Macht Sitzenbleiben Sinn?

Mögliche bildungspolitische Konsequenzen aus den Ergebnissen der PISA-Studie


Trabajo de Seminario, 2006

21 Páginas, Calificación: 1


Extracto


Inhalt

Einleitung

1 Die Klassenwiederholung. Definition und Historisches
1.1 Einordnung des Sitzenbleibens in die Grundstruktur des deutschen Schulsystems
1.2 Geschichte des Sitzenbleibens

2 Mit der Klassenwiederholung auftretende Probleme
2.1 Homogene Lerngruppen = leistungsstarke Lerngruppen?
2.2 Psychologische Aspekte des Sitzenbleibens
2.3 Gesellschaftliche Auswirkungen des Sitzenbleibens

3 Mögliche Konsequenzen
3.1 Was kann Deutschland vom PISA-Sieger Finnland lernen?
3.2 Stimmungslage in Deutschland zum Thema Abschaffen des Sitzenbleibens

4 Fazit

Literatur

Einleitung

Das „Sitzenbleiben“[1] ist im deutschen Schulsystem seit mehreren hundert Jahren fest verankert.
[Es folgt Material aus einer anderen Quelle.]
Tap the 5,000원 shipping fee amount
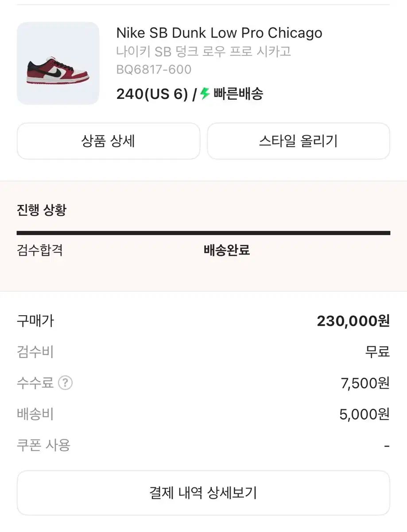407x532 pixels. 364,414
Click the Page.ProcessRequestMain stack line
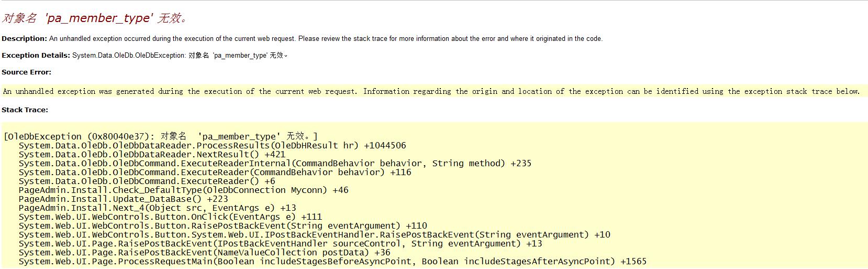This screenshot has height=269, width=868. pos(332,261)
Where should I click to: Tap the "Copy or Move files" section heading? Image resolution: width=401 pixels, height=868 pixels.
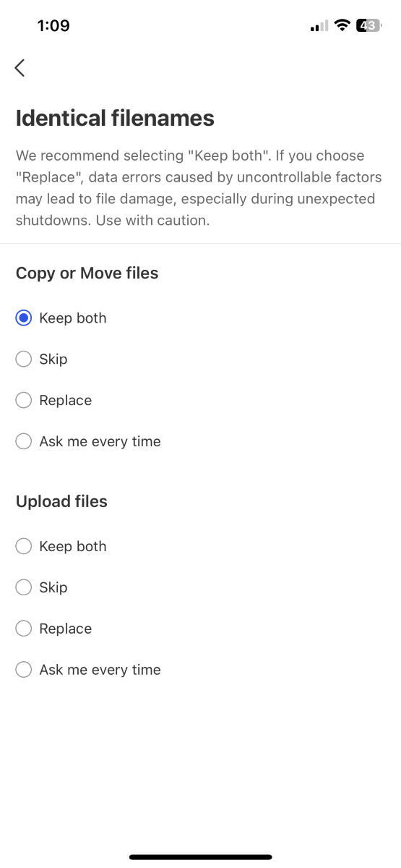point(87,273)
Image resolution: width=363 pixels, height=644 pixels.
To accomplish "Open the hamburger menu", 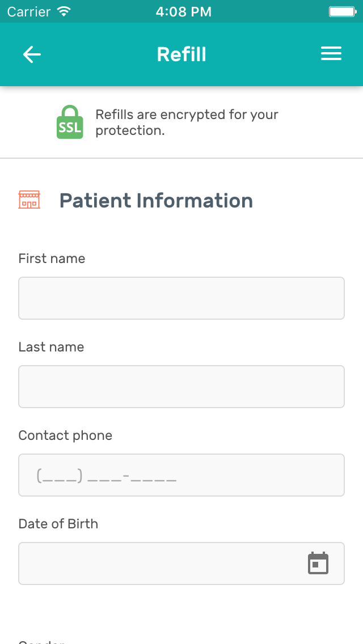I will pyautogui.click(x=331, y=54).
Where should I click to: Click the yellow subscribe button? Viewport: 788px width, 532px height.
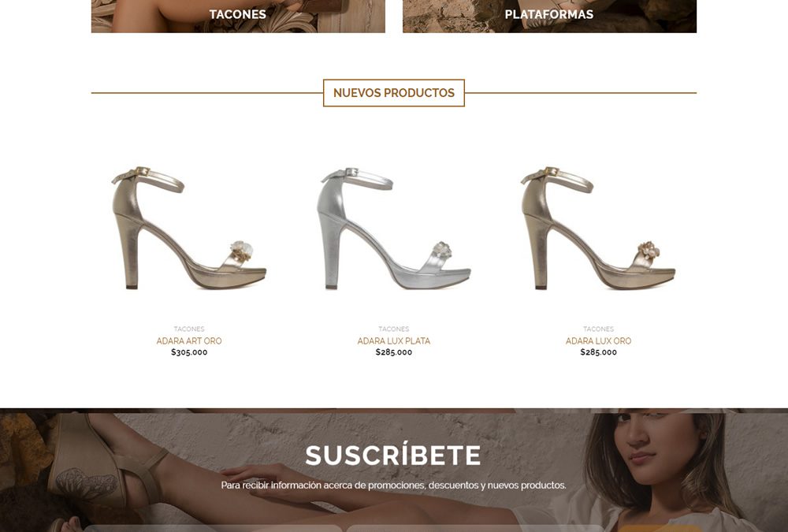pos(660,529)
Die Kritik am Sitzenbleiben ist nach Bekanntwerden der Ergebnisse der PISA-Studie neu entfacht; nachdem die deutschen Schüler[2] bei dieser internationalen Vergleichsstudie so schlecht abschnitten, plädierte die Gewerkschaft Erziehung und Wissenschaft (GEW) dafür, eher in vorbeugende Förderung zu investieren, statt bundesweit jährlich etwa 250.000 Schüler eine Jahrgangsstufe wiederholen zu lassen. Die Diskussion um den Sinn des Sitzenbleibens ist jedoch schon sehr alt[3]. Bereits in den Siebziger- und den Achtzigerjahren wurde am Sitzenbleiben Kritik geübt[4].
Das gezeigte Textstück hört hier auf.